Overall, seven works by Zao were offered in the sale, which together brought in a total of HKD 318.5 million ($41 million).
Chu The-Chen’s scroll titled La Lune broke a record for the artist’s work of calligraphy, which brought in HKD 4.7 million, besting its pre-sale estimate of HKD 300,000 to $600,000. Another work by the artist from 1983-84 Les éléments confédérés sparked a battle between four collectors, who brought the artist to a new high going for HKD 114 million ($14.7 million) against an estimate of HKD $300,000 to $500,000 ($38708-$64,514). The work surpassed the previous record of HKD 91.8 million record ($1.2 million).
Chinese octogenarian painter known for his fantastical scenes, Pang Jiun’s Monet’s Garden fetched HKD 7.4 million ($951,596), beating the artist’s record price of $818,296 set at Sotheby’s in 2019.

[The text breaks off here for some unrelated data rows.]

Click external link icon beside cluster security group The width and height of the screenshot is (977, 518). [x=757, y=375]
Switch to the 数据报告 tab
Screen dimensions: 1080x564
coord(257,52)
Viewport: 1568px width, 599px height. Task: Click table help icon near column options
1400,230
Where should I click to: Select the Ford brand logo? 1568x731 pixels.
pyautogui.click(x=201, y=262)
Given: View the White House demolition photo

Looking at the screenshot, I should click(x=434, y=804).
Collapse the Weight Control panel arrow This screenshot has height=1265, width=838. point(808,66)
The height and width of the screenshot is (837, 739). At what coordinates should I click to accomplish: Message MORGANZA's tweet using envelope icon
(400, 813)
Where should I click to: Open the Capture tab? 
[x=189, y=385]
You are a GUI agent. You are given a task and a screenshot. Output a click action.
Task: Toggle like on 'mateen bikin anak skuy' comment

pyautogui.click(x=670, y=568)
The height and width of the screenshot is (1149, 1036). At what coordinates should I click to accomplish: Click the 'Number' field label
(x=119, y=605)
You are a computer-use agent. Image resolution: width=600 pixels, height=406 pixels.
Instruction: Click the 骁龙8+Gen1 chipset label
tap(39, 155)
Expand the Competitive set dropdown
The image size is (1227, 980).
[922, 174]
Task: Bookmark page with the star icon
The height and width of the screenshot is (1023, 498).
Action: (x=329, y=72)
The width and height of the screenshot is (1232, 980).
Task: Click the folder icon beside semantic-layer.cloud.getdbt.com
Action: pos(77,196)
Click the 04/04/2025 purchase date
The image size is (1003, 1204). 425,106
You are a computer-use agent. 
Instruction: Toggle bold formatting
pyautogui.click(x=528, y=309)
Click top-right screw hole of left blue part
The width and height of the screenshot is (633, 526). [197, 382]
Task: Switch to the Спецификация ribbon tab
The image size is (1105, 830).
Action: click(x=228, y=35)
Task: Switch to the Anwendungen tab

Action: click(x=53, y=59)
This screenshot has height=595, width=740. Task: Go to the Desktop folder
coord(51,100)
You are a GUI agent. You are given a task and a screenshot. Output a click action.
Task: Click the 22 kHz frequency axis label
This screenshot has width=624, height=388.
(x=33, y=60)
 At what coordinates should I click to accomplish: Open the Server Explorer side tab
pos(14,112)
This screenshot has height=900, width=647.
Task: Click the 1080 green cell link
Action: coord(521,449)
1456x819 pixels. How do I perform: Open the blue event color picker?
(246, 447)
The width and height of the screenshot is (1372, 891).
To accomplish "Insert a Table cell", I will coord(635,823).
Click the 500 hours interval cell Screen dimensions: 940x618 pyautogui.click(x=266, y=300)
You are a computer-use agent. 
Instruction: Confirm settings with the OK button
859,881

Sino-American artist Che Ting-Shih saw a new record with a large-scale pentaptych titled Four Seasons selling for HKD 1.5 million ($387,090). Contemporary Chinese painter Wu Guanzhong’s serene 1985 canvas Hometown of Lu Xun hammered at HKD 20 million ($2.58 million), besting its high estimate of HKD 7 million ($901,250-1,545,000) by three times after collecting 29 bids. It made 11.5 times its original selling price set in 2004 for HKD 1.74 million ($223,968 USD) in Sotheby’s Hong Kong, where it was purchased by the seller, doubling its low estimate of HKD 550,000 ($70,697).
Female Chinese painter Guan Zilan’s realized a record price with the sale of Portrait of a Girl from the 1930s. Held in just one private collection before coming to the market, the work more than doubled it pre-sale low estimate, reaching a total selling price of HKD 9.8 million ($1.26 million). The work was last exhibited in 1999 in a Taiwan exhibition.
George Mathieu, French painter and member of the Parisian postwar Tashime movement, had a horizontal abstract from 1982 come to auction for the first time, opening the sale as the first lot hammering at HKD 3.3 million. The painting tripled its low estimate after collecting 32 bids from buyers online and on the floor.
Following Sanyu’s Quatre Nu, Foujita’s Les Deux Seours saw a high level of interest with fast bids moving the final hammer price to HKD 8 million (1.1 million), surpassing the high estimate of HKD 600,000 ($774,180).